Voter Guide

Arlington school board Seat 4 candidates in May 7 election

Two Arlington school board seats are on the May 7 ballot.
Two Arlington school board seats are on the May 7 ballot. jhartley@star-telegram.com

Anita Scott

No campaign website provided.

Age as of May 7, 2022: 43

Occupation: Middle School Assistant Principal

Education: Master’s in Educational Leadership (2018)

Have you run for election office before (Please list previous office sought):

No.

List highlights of civic involvement:

No response.

Have you ever been arrested, charged with a crime or otherwise been part of a criminal proceeding? If yes, please explain:

No.

Have you been involved in a civil lawsuit or bankruptcy proceeding? If yes, please explain:

No.

Why are you running for this office?

I began teaching Reading at the Middle School level in 2012. Every day, each time the bell would ring, my students would moan and groan as they exited my class.

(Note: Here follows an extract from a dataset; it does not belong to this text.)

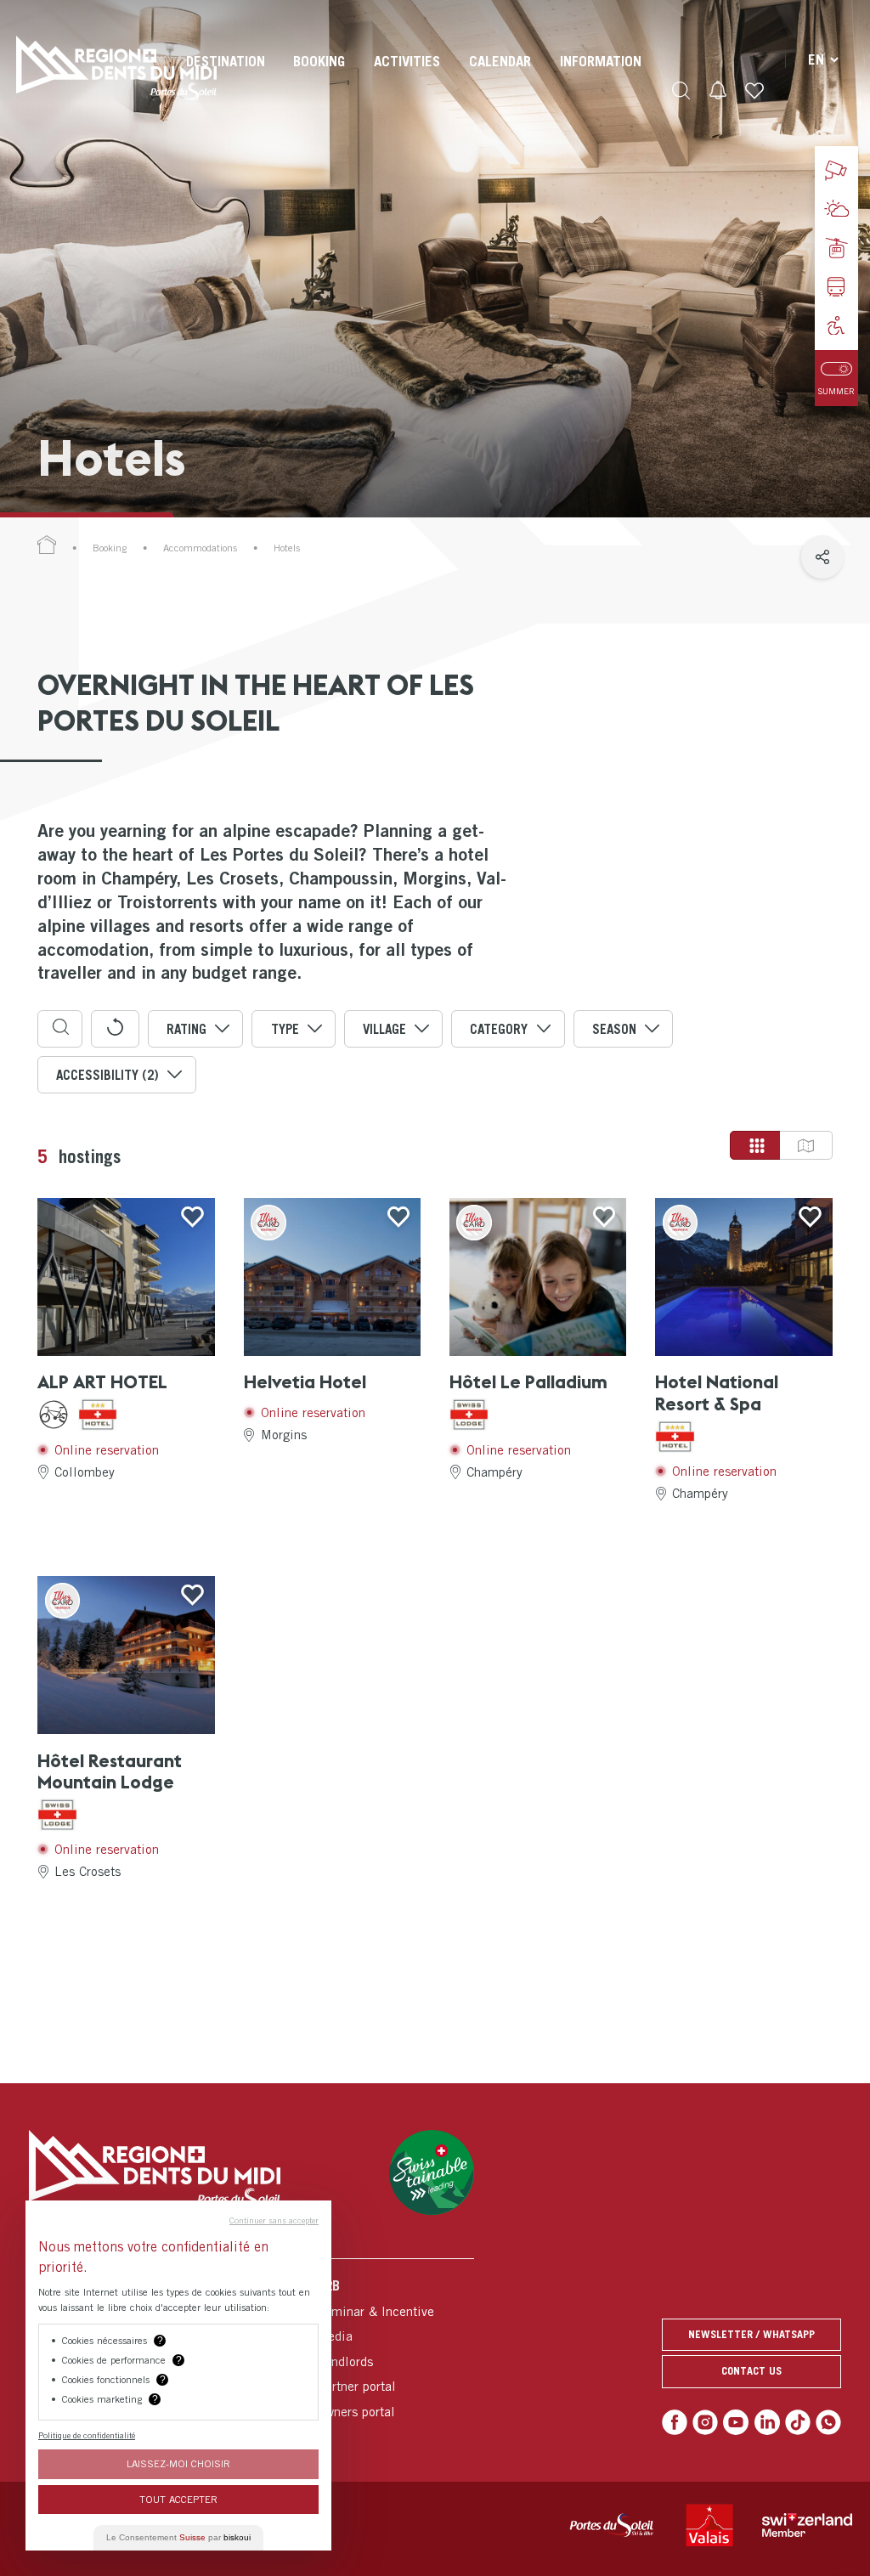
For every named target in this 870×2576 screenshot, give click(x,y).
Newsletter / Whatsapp (751, 2334)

They didn’t want to leave; they referred to my class as the best of their 8 classes. Their joy and grievances taught me that whatever culture and accountability I was establishing in my classroom needed to be duplicated, not because my students said so, but because their parents and scores said so. The very next year, I moved into becoming the 8th grade team lead so I could impact my classroom and the 8th grade hallway. I began mentoring new and veteran teachers. My first year of teaching, the students scored higher than 80% on their Reading STAAR test. When I moved into becoming the 8th Grade Team Lead, again the students scored higher than 80% on their standardized tests and the Math and Humanities classes scored high as well. My goal was to positively impact instruction and behavior, not just in my classroom, but every class on the 8th grade hallway. After 4 years of teaching at the MS level, I knew it was time to impact more than a classroom and more than a hallway; it was time to impact a campus. I have been serving as an Assistant Principal for 4 years now and have watched the ebb and flow of education, particularly with the egregious setbacks of the pandemic. My first year as an Administrator was the first year the primary school where I was serving was fully built out to 5th grade and that year, 5th grade Math and 5th grade Reading boosted of a passing percentage of 80% and higher. We lost momentum the very next year due to the pandemic. The very next year standardized testing was optional. I am back at the MS level and running for office in order to see AISD regain what we have lost due to the pandemic and we can only gain with a concerted focus on academics and accountability. With the threat of radical racist indoctrination and a multi-gender narrative boldly attempting to infiltrate our curriculum, we will only continue the downward slope of academic loss with a duplicitous interpretation of what education really is.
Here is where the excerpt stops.